Europe is in the midst of an immigration crisis of historic proportions. Since January of this year, the European Union (EU) has received an influx of an estimated 1 million asylum seekers, with the promise of many more to come. These refugees are fleeing conflict and persecution, much of which can be linked to the rise of insurgency, specifically the Islamic State, in the Middle East. Human rights violations by the oppressive regime in control of Eritrea are also a major cause for the influx of refugees. It is believed that approximately 60% of all immigrants are coming from Syria, Afghanistan, and Eritrea. Refugees select Europe as their destination due to the relatively close proximity and the economic prospects for a better life. While the European refugee crisis is first and foremost a humanitarian crisis, it will undoubtedly have a significant impact of the Eurozone economy, both now and for decades to come.

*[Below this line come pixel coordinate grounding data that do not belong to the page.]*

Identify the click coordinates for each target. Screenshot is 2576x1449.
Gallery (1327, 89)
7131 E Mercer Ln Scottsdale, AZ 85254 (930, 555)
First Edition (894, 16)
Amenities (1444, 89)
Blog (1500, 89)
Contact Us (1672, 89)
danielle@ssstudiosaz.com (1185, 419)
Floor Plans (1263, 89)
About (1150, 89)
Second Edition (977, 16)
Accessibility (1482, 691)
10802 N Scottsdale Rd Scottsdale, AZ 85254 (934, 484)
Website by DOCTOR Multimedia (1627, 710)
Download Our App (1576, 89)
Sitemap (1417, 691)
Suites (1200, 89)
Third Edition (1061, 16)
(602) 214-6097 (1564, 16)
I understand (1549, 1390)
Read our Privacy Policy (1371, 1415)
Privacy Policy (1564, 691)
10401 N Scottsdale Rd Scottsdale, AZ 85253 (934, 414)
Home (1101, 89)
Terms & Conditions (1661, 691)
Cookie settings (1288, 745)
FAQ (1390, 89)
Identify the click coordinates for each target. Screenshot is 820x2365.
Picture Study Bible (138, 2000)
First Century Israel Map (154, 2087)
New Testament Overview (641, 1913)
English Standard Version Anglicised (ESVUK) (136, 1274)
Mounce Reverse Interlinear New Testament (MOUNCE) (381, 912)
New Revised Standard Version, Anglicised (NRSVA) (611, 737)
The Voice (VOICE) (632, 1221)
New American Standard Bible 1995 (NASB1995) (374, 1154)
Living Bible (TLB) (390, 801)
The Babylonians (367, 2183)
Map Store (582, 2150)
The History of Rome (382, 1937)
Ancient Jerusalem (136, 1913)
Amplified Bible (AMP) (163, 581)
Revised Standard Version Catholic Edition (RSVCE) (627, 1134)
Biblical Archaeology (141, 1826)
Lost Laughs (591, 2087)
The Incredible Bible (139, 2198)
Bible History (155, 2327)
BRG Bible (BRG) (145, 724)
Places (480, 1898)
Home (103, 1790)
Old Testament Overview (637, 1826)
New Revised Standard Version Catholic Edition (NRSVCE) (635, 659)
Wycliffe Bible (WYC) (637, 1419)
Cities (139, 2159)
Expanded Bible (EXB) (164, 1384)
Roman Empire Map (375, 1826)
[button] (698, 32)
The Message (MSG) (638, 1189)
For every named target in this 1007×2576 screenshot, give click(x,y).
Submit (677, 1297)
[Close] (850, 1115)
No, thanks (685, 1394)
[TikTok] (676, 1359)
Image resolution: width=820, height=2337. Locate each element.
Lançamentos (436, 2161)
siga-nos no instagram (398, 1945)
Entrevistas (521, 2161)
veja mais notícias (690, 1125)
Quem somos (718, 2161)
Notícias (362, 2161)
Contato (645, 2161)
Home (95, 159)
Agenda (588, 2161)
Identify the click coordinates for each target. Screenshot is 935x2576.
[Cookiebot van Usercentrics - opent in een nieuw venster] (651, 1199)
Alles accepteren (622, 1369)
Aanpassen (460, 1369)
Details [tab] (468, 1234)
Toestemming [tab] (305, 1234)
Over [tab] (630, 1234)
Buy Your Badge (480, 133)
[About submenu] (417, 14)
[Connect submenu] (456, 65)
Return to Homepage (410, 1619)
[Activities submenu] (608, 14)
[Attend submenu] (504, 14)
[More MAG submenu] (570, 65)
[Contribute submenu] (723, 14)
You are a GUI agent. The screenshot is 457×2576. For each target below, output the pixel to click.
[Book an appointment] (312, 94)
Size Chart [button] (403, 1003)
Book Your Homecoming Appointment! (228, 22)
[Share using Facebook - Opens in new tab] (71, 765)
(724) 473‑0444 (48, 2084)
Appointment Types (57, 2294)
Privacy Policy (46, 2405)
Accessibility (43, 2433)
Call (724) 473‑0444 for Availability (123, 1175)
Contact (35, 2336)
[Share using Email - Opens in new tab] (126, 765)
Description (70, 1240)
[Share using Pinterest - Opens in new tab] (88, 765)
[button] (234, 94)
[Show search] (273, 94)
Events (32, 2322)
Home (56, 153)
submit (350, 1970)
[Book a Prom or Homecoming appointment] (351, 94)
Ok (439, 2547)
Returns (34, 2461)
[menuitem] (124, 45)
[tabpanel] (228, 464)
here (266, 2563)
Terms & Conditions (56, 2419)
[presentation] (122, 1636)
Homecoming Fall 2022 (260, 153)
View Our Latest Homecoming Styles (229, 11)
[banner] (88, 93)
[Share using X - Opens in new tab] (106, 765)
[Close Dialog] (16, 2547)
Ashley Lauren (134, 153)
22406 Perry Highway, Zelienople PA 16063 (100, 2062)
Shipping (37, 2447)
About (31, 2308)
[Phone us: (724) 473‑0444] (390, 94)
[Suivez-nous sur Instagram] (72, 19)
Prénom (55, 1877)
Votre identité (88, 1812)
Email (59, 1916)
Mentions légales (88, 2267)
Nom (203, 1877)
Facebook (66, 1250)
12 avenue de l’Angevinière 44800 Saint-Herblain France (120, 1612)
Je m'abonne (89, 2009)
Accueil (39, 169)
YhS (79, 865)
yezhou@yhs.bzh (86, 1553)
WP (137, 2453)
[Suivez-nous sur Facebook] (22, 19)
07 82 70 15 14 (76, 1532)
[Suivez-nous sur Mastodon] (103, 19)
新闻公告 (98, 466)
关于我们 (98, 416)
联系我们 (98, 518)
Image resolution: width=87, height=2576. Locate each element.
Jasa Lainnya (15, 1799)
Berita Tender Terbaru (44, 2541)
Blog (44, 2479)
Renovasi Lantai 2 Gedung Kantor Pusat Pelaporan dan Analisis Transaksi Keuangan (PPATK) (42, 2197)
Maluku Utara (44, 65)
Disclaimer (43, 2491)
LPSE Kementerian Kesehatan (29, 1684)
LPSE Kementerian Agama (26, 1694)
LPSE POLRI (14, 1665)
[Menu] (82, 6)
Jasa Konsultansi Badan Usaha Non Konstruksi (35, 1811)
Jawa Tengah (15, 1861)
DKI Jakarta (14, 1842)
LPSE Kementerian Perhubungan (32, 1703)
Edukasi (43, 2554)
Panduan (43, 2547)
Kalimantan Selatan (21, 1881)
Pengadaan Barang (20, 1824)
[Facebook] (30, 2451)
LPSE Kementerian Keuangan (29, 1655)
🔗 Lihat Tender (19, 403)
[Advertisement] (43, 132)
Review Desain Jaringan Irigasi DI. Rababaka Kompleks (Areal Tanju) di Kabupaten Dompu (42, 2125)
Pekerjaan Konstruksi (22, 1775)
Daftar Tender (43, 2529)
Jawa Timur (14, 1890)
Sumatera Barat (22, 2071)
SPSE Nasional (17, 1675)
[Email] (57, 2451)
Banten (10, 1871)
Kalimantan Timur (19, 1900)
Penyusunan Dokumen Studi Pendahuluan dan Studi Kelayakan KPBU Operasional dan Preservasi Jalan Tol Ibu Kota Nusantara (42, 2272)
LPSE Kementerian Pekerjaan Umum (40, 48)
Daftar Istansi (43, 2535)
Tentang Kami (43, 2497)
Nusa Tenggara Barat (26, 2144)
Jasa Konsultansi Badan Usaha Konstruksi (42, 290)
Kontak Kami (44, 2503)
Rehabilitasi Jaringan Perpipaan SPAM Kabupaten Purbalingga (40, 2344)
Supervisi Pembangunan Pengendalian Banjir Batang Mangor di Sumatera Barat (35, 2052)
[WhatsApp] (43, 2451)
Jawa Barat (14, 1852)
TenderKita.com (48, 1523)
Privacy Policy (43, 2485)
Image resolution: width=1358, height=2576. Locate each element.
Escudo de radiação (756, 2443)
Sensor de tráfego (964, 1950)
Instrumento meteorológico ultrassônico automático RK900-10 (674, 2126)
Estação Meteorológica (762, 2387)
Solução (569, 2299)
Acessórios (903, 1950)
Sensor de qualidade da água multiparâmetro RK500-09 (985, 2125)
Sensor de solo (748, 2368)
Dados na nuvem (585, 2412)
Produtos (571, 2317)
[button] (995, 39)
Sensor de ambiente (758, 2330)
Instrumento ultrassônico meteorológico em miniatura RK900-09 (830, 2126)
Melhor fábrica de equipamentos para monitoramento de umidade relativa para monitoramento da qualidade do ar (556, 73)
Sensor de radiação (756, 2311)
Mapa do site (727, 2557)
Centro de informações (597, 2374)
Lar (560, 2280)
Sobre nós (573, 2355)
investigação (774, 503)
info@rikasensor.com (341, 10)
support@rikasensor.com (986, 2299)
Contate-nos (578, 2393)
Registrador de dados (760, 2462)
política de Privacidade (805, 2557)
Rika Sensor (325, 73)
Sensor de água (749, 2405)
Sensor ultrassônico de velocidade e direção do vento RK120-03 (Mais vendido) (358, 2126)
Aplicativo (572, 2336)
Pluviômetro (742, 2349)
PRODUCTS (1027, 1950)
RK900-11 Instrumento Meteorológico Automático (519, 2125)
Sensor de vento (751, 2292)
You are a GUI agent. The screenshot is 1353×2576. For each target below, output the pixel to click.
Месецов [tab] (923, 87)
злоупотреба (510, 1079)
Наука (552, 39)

In the short term, providing basic necessities to refugees will be a significant cost, one that will disproportionately affect different European nations. A majority of refugees initially enter Europe via the Mediterranean Sea, arriving in Spain, Italy, Greece, or other Balkan nations. Upon their arrival, many refugees seek better prospects in other European nations, specifically in Germany. Germany is currently receiving over 40% of all asylum applications in Europe and German Interior Minister Thomas de Maiziere reported that Germany could see as many as 800,000 arriving in the year. Incoming refugees have the right to food, first aid, and shelter in refugee reception centers. The cost of this aid has been a shock to some nations, and the fiscal cost is only expected to rise as winter draws nearer. The E.U. is taking measures to lessen this burden by attempting to relocate refugees and establishing an emergency fund to deal with the crisis.
While the hundreds of thousands of refugees are presently a significant fiscal cost, the influx of refugees has the potential to be a massive boost for the European economy. Recently, a study by Christian Dustmann of University College London’s Centre for Research and Analysis of Migration analyzed the economic impact of migrants to the U.K. from years 2001 to 2011. The study concluded that by the end of the ten year period, the immigrants had contributed more than $31 billion to the economy and payed out more than 64% more in taxes than they received in benefits. It is worth noting, however, that studies indicate it is often times more difficult to integrate refugees, such as those currently entering Europe, into a nation’s economy than it is to integrate economic migrants, which constituted a majority of the immigrants in the U.K. over the studied time period. This is not to say that it cannot be done, simply that it will most likely be a more arduous process.
This large scale immigration to Europe also has the potential to solve current demographic issues that are projected to hinder the European economy in the coming decades. The population of Europe as a whole is rapidly aging. The European Union’s 2015 Ageing Report projected that, among several other alarming statistics, the old age dependency ratio will double to over 50% by 2060, meaning that there will be less than two working adults to support every one senior citizen. The report also projected a 10.5 million person decrease in the overall European population by 2060. A massive inflow of relatively educated working age adults, such as the hundreds of thousands of refugees currently entering Europe, could be the exact remedy the continent needs to prevent the negative impact of a rapidly ageing population.
How can Europe turn this current economic cost into future economic gain? Much of this depends on how the refugees are handled in the interim term. Many tough decision will have to be made about how to relocate refugees in a way that makes the most economical sense. This includes settling migrants where there is a need for their skills rather than simply where it is cheapest for them to live. Refugees must also be provided with intensive local-language training immediately upon arrival into their new countries, in order to accelerate their positive integration into the overall economy. In the end, if this surge in immigration is handled correctly, the new immigrants could provide the necessary framework to support and grow the European economy for decades to come.